Overriding iadd for dictionary like objects
Joshua Judson Rosen
rozzin at geekspace.com
Sat Aug 29 01:37:21 EDT 2009
Carl Banks <pavlovevidence at gmail.com> writes:
>
> On Aug 28, 2:42 pm, Terry Reedy <tjre... at udel.edu> wrote:
>
> > Carl Banks wrote:
> > > I don't think it needs a syntax for that, but I'm not so sure a method
> > > to modify a value in place with a single key lookup wouldn't
> > > occasioanally be useful.
> >
> > Augmented assignment does that.
>
> Internally uses two lookups, one for getting, and one for setting.
>
> I think this is an unavoidable given Python's semantics. Look at
> the traceback:
>
>
> >>> def x():
> ... d['a'] += 1
> ...
> >>> dis.dis(x)
> 2 0 LOAD_GLOBAL 0 (d)
> 3 LOAD_CONST 1 ('a')
> 6 DUP_TOPX 2
> 9 BINARY_SUBSCR
OK, there's one lookup, but...
> 10 LOAD_CONST 2 (1)
> 13 INPLACE_ADD
> 14 ROT_THREE
> 15 STORE_SUBSCR
> 16 LOAD_CONST 0 (None)
> 19 RETURN_VALUE
... I don't see anything in there that retrieves the value a second time....
> > > As a workaround, if lookups are expensive,
> >
> > But they are not. Because (C)Python is heavily based on dict name lookup
> > for builtins and global names and attributes, as well as overt dict
> > lookup, must effort has gone into optimizing dict lookup.
>
> The actual lookup algorithm Python dicts use is well-optimized, yes,
> but the dict could contain keys that have expensive comparison and
> hash-code calculation, in which case lookup is going to be slow.

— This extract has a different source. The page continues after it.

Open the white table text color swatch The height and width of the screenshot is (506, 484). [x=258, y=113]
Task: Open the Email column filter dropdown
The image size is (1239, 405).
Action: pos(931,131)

I'll like the originator correct me if I've made a mistake, but I read
"lookup" as actually meaning "lookup", not "value-comparison".

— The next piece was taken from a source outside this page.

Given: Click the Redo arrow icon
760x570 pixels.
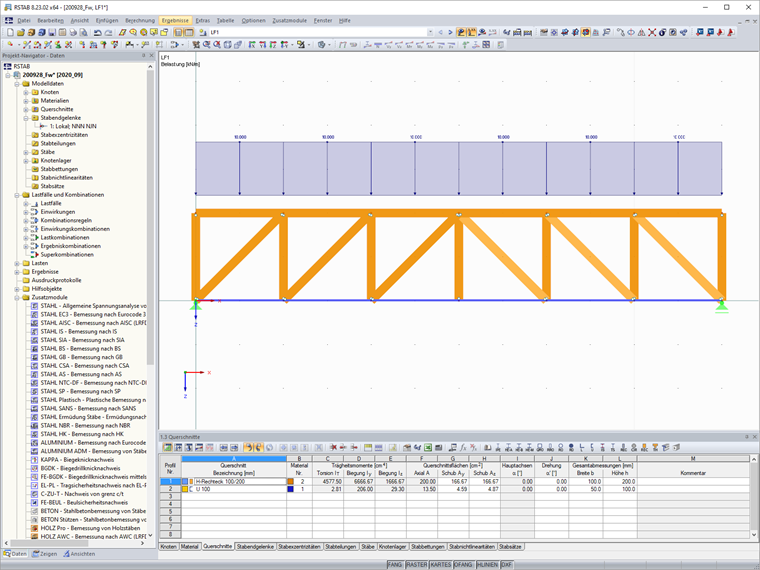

At least in part because the question, as it was posed, specifically
related to a wrapper-class (providing a mapping ("dict like") interface)
around a database of some sort other than Python's dict class per se.
How do the details of Python's native dict-type's internal (hashtable)
algorithm matter when they're explicitly /not/ being used?